Graphic by Sydney Hilbush

Sixteen years later, as a new American, I cast my vote for unity in Georgia’s run-off election – in a state flattened by the pandemic and ravaged by deep social and political divisions. A Black- Jewish coalition helped elect Reverend Raphael Warnock–the pastor from MLK’s Ebenezer Baptist Church–as the first black Senator to represent Georgia, as well as Jon Ossoff–the only senator with serious Tik-Tok game–as the first Jewish senator in state history. Ossoff was sworn in holding a Pentateuch that belonged to the late Atlanta Rabbi Jacob Rothschild. Following the 1968 assassination of Martin Luther King, Rabbi Rothschild delivered the eulogy and called for America to become “a land where a man does not lift up sword against his neighbor, but where each sits under his own vine and under his own fig tree and there is none to make him afraid” (RawStory).

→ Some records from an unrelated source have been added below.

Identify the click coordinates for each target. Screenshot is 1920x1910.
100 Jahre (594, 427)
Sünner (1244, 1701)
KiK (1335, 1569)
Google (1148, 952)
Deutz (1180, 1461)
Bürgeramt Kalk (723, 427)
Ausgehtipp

My ‘messengers of peace’–Beauty, Mandela, Warnock, Ossoff, Rothschild, and King–have taught me that there is much justice and healing work to do in our world until we all love our neighbors as ourselves. Yet each one of us has the opportunity to engage in the traditions of tzedakah and tikkun olam. As the US confronted institutional and interactional prejudice in Summer 2020, I had the chance to help develop and execute the Atlanta Fulton Library Foundation’s new strategic plan. For the Foundation, The Library is not a mere book repository: it is a community hub providing access, promoting literacy, addressing the digital divide, and engaging with the neighborhood. By working to manage this community engagement space ethically and equitably, I am, in my own small way, realizing the command of Leviticus 19:18. At Cal, I love my neighbors through my work with Challah for Hunger (CfH). As I braid loaves of love every Thursday, I think about CfH’s mission to address food insecurity on campus and beyond. It is our imperative as Jews to break bread with those around us, sharing our time- honored rituals with neighbors and strangers alike, while providing the emotional nourishment of comfort and community.